* **Tasks**
A – List every name imported in the first code example of the multithreading article below.
B – In the multithreading article below, what kind of work is multithreading said to be more efficient for?
C – Extend the multithreading article below, picking up right after its final line.

* **Passage provided**
__________________________________________________

Faster Execution using Threads

Chandra Shekhar Sahoo
3 min readOct 4, 2020

In this blog, we will learn multithreading concepts using Python ThreadPoolExecutor. Using these concepts makes the optimal usage of system hardware by operating system. In programming world, efficiency of any system or architecture is evaluated by taking execution time into consideration and the above two concepts helps in increasing code execution efficiency.

Let’s deep dive into it …..

Multi-threading

Definition : In computer architecture, multithreading is the ability of a central processing unit (CPU) (or a single core in a multi-core processor) to provide multiple threads of execution concurrently, supported by the operating system.

In this multiple threads are created for a process to increase its computation speed of the system. All threads spawned are executed simultaneously. Multithreading is more efficient when system is doing high I/O tasks like opening multiple files, writing in multiple files. It aims to increase utilization of a single core by using thread-level parallelism as well as instruction-level parallelism.

Multithreading and Multiprocessing

Multi-threading implementation in Python

Using ThreadPoolExecutorfrom concurrent.futures Python standard library threading .

For demonstrating the efficiency of multi-threading, we can validate this using two cases:

1) 5 tasks with 1 threads

from concurrent.futures import ThreadPoolExecutor, as_completed
import datetime, time


def some_work(x):
time.sleep(0.6)
print(f"Thread {x} executed")


if __name__ == '__main__':
# Case 1 : 5 tasks with 5 threads
n_tasks = 5
n_threads = 1
start_time = datetime.datetime.utcnow()
with ThreadPoolExecutor(max_workers=n_threads) as s:
for x in range(n_tasks):
s.submit(some_work, x)
print(f"Time taken to execute Program :{datetime.datetime.utcnow() - start_time}")

Output:

Thread 0 executed
Thread 1 executed
Thread 2 executed
Thread 3 executed
Thread 4 executed
Time taken to execute Program :0:00:03.006654

2) 5 tasks with 5 threads

from concurrent.futures import ThreadPoolExecutor, as_completed
import datetime, time


def some_work(x):
time.sleep(0.6)
print(f"Thread {x} executed")


if __name__ == '__main__':
# Case 1 : 5 tasks with 5 threads
n_tasks = 5
n_threads = 5
start_time = datetime.datetime.utcnow()

__________________________________________________

* **Data**
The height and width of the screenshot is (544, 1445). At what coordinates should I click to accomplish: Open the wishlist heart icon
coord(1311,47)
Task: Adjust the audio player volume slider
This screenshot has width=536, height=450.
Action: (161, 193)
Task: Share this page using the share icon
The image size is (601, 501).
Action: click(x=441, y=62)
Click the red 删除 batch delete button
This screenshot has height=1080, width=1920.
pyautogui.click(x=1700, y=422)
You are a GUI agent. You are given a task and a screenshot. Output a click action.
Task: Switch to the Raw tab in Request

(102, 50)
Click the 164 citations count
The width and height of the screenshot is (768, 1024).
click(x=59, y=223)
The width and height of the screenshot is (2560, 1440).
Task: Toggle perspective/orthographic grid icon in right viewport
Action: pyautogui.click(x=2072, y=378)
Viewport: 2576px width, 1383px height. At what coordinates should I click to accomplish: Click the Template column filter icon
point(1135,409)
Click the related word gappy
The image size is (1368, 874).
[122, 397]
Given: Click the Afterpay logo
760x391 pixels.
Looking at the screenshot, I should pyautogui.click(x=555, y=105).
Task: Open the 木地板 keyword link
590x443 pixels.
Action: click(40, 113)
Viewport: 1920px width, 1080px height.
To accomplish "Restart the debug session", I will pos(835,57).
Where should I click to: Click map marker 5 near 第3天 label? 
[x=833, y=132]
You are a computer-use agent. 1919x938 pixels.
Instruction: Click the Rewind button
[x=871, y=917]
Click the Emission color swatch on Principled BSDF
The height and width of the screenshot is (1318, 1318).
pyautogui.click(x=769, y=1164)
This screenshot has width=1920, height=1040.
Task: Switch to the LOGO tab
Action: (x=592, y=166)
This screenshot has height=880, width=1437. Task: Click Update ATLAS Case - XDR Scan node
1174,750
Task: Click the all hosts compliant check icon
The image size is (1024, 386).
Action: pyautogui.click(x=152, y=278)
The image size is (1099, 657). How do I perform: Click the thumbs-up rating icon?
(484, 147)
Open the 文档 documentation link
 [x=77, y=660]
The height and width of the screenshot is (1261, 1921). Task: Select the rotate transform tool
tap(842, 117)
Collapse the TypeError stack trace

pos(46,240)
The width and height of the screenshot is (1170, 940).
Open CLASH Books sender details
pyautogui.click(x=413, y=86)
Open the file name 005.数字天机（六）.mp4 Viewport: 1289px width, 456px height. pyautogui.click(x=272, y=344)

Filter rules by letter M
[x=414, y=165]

__________________________________________________

* **The results**
A – ThreadPoolExecutor, as_completed, datetime, time

B – High I/O tasks, such as opening multiple files or writing in multiple files.

C –
with ThreadPoolExecutor(max_workers=n_threads) as s:
for x in range(n_tasks):
s.submit(some_work, x)
print(f"Time taken to execute Program :{datetime.datetime.utcnow() - start_time}")

Output:

Thread 2 executed
Thread 1 executed
Thread 0 executed
Thread 4 executed
Thread 3 executed
Time taken to execute Program :0:00:00.604016

Let’s take a look at how this code works:

  • concurrent.futures is imported to give us access to ThreadPoolExecutor.
  • A with statement is used to create a ThreadPoolExecutor instance e that will promptly clean up threads upon completion.
  • Five jobs are submitted to the e: one for each of the task in the range between 1 to 5.
  • Each call to submit returns a Future instance that is stored in the futures list.
  • The as_completed function waits for each Future some_work() method call to complete so we can print its result.

Observation:

On the machine used in this tutorial, without threads took ~3.0063 seconds, and with threads took ~0.6040 seconds. Our program ran significantly faster with threads.

Conclusion:

In this blog we use the ThreadPoolExecutor python utility to efficiently run code that is I/O bound. We created a function which gets invoked within threads, and understand how to retrieve output from threaded executions of function , and observed the performance boost gained by using threads.

For more information on other concurrency function by following the documentationconcurrent.futures.

Will try to bring some more exciting topics in future blogs. Till then:

Code Everyday and Learn Everyday ! ! !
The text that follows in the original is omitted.